#### ABOUT THIS TASK
Only one stretch of the data is wanted: the line containing "Given: Delete the", the line containing "Task: Click the undo arrow icon in toolbar", and every line between them, copied exactly.

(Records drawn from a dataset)
☆ ☆ ☆ ☆ ☆
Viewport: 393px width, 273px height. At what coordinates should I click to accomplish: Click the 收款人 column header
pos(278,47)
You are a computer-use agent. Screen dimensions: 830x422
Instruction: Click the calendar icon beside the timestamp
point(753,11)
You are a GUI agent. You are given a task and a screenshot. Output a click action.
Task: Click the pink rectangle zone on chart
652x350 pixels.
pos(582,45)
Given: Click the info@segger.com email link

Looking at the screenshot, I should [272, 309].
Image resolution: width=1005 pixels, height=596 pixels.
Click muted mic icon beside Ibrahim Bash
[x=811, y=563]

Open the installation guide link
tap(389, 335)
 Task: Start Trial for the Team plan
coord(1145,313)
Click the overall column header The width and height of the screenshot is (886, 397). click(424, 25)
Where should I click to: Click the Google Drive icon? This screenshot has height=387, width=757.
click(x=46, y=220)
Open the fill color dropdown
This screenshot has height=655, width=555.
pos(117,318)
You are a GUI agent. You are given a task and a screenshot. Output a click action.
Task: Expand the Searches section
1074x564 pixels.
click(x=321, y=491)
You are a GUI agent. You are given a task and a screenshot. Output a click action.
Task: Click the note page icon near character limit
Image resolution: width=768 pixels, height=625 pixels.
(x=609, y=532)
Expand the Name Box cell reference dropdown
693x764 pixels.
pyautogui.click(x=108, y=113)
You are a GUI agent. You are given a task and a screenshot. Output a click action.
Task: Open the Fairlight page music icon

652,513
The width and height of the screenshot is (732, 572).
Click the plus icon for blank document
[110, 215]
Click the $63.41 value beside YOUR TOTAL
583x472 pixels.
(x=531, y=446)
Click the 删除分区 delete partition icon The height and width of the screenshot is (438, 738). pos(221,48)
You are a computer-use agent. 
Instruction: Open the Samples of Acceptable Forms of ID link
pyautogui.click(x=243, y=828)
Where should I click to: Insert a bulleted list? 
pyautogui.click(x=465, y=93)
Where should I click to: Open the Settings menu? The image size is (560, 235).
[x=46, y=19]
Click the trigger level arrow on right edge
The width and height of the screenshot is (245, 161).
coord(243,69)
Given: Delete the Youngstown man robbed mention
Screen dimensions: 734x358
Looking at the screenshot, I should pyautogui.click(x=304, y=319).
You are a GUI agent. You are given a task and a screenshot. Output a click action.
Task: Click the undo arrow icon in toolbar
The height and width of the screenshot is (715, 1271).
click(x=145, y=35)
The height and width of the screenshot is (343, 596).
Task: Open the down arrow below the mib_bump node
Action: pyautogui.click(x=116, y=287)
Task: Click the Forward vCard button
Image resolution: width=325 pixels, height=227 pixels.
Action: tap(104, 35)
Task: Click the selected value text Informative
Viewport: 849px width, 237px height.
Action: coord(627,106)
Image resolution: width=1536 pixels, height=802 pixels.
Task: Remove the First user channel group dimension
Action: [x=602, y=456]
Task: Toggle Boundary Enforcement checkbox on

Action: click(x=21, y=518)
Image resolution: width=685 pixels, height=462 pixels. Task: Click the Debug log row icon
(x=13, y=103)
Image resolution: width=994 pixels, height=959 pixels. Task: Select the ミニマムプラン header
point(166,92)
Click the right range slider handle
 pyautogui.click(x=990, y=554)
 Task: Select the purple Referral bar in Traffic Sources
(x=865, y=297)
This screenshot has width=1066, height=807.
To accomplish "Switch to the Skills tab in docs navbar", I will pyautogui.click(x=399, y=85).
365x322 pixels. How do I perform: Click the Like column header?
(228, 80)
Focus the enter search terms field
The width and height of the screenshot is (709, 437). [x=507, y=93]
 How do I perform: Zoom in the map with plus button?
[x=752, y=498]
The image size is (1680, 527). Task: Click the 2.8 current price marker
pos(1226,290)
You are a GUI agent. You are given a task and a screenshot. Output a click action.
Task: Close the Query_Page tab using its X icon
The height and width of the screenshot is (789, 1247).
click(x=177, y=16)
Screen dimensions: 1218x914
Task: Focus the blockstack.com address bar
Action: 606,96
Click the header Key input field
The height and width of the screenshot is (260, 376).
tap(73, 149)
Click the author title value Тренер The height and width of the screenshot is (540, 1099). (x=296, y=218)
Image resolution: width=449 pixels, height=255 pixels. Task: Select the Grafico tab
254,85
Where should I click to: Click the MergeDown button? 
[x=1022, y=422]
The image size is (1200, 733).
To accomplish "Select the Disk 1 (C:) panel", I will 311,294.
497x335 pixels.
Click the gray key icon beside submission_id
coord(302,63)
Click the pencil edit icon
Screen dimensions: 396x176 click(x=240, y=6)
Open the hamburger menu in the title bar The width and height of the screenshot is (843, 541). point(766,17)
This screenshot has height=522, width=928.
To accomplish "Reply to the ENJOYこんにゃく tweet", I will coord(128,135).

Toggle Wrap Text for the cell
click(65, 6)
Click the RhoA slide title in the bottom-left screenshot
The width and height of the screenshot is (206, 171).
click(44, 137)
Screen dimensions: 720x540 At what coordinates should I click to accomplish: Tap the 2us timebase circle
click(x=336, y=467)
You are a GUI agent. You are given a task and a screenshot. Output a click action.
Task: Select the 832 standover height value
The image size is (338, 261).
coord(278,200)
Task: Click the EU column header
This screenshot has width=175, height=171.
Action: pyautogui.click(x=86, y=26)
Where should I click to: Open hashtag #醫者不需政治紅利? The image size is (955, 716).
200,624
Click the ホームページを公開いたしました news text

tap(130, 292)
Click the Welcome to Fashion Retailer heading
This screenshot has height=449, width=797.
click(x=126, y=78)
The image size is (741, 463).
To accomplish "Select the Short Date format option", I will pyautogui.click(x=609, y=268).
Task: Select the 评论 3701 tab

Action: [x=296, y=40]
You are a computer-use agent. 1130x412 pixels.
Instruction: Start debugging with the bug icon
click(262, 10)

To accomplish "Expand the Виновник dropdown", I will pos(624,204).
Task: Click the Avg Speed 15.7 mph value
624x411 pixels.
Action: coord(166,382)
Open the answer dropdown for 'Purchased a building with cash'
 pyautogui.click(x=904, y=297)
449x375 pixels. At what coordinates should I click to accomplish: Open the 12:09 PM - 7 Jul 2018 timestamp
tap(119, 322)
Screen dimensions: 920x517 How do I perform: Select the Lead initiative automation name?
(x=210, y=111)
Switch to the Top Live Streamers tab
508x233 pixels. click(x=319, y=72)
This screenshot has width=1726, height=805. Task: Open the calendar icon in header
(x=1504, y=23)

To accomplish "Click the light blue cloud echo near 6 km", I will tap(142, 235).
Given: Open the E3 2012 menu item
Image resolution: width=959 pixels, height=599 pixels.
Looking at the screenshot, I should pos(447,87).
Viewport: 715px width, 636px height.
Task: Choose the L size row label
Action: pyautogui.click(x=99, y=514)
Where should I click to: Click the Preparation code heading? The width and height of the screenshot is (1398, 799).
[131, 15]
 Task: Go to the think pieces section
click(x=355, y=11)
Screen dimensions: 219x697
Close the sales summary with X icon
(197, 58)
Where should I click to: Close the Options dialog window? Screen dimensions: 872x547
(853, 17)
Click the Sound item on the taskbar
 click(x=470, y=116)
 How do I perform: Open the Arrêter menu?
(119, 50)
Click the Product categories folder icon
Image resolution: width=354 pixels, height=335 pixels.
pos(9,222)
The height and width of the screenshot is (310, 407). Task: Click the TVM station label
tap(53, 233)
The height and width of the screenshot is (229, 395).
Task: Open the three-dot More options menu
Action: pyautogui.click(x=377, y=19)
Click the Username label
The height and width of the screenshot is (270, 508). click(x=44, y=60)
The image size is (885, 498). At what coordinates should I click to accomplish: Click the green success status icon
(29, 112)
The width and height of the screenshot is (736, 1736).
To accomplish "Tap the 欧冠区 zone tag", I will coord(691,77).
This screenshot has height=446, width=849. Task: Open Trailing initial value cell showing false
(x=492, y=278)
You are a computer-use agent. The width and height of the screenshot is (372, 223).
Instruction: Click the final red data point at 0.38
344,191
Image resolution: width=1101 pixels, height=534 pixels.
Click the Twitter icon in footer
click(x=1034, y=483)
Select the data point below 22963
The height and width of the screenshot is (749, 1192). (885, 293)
☆ ☆ ☆ ☆ ☆
#### FINISHED TASK
Given: Delete the Youngstown man robbed mention
Screen dimensions: 734x358
Looking at the screenshot, I should pyautogui.click(x=304, y=319).
You are a GUI agent. You are given a task and a screenshot. Output a click action.
Task: Click the undo arrow icon in toolbar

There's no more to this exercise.